At about the same time, Means was in an argument with the Navajo police and courts over problems he was having with his wife and his father-in-law, Leon Grant.

There were accusations that Means had a domestic violence incident with his wife and that he may or may not have hit his father-in-law during another confrontation. In any case, his wife told him that there had been complaint forms filed against him and that Navajo police would be coming to pick him up.

This is from his book: "I knew I was in trouble. The cops could fill in those forms and allege anything they wanted. After all of the confrontations I had had in the 1970s, I knew they would do so.

"Expecting the police, I decided I wasn't going to jail. I borrowed guns and ammunition and fortified my home office with mattresses and furniture piled up against the windows and walls…"

Means said he stayed awake all night expecting the Navajo police to show up but they never did.
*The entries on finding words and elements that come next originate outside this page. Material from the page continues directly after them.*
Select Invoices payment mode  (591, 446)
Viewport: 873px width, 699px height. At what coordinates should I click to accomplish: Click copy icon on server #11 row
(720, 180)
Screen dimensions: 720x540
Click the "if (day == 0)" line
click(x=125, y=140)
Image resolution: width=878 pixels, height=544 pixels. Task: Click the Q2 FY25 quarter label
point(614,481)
What he didn't realize is something that most Navajos have come to know - Navajo police are very slow to serve warrants and it can be weeks, months or even years before they get around to it.

He was also in another dispute over the paternity of a boy his wife had after they got married. Gloria Grant had been married before to a non-Indian by the name of Gary Davis and Davis claimed that he was the father of the boy and not Means. He wanted visitation rights.
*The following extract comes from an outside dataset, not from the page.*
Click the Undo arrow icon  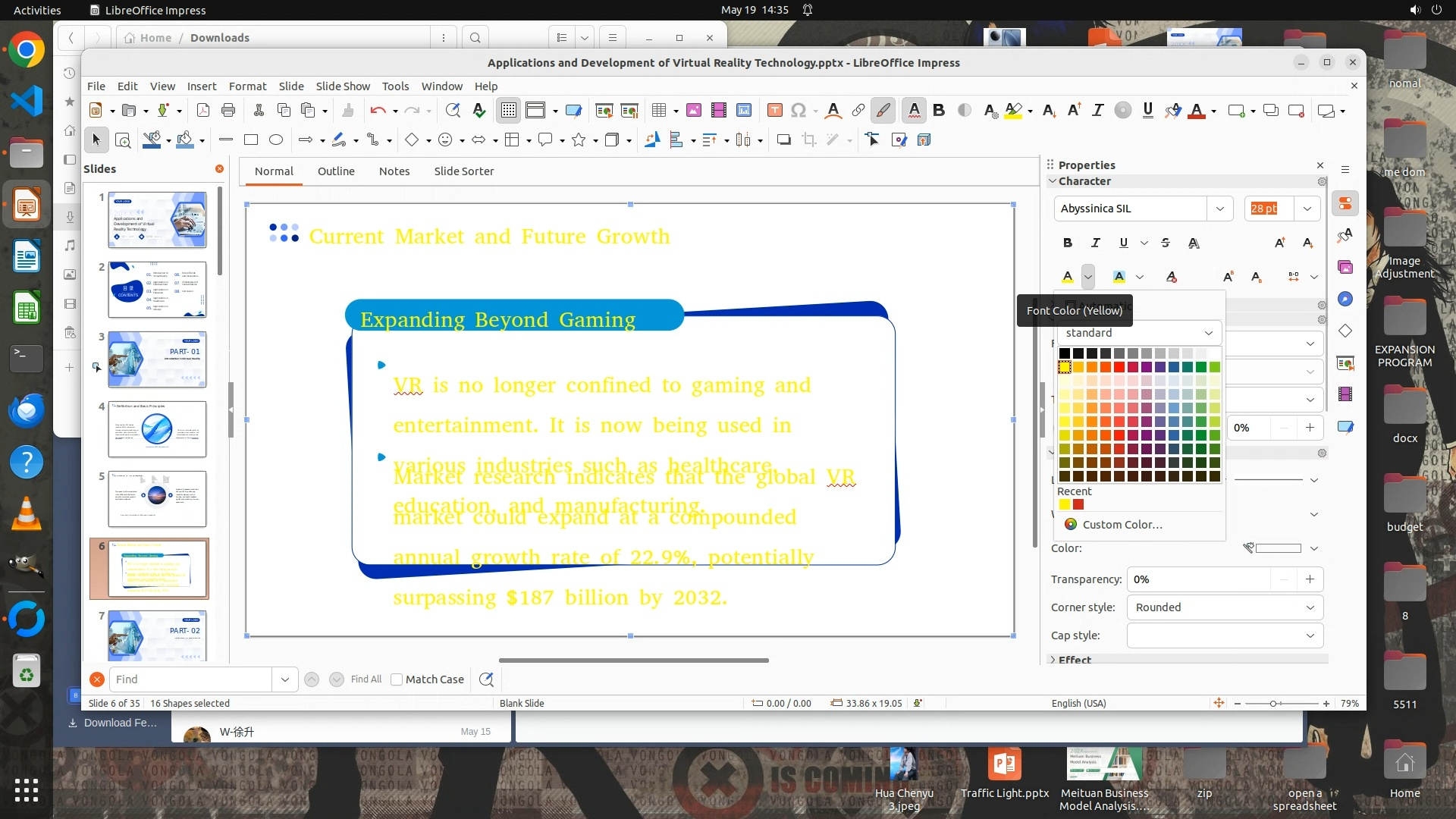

Means' wife supported his version but the matter went to the Navajo family court where the judge ordered a paternity test to determine just who was the father. Means, however, refused to take the test or allow it to be taken on his son, saying that this violated Sioux tradition, even though Sioux leaders contacted by the press said this was a new tradition to them.

The matter went all the way up to the Navajo Nation Supreme Court, which also ordered that the paternity test be done but Means continued to refuse and by this time had taken his son back to the Pine Ridge Reservation where he was being kept hidden. Eventually, all parties got tired and the dispute died out.

What didn't die out, however, was the assault charges that had been filed against Means for the alleged assault of his father-in-law. Means fought this by continuing his augment that the Navajos didn't have jurisdiction.

The Supreme Court disagreed and Means then took it to the federal district court where it languished for several years until that also just went away and Means was never tried on the charges.

A few years later, Means came back to Gallup to talk about one of his movie roles and was asked about the so-called confrontation he was expecting with Navajo police and he admitted that the may have overreacted.

He was sill protesting - mostly the observance of Columbus Day - but he and the Navajo Nation seemed to have mended their differences.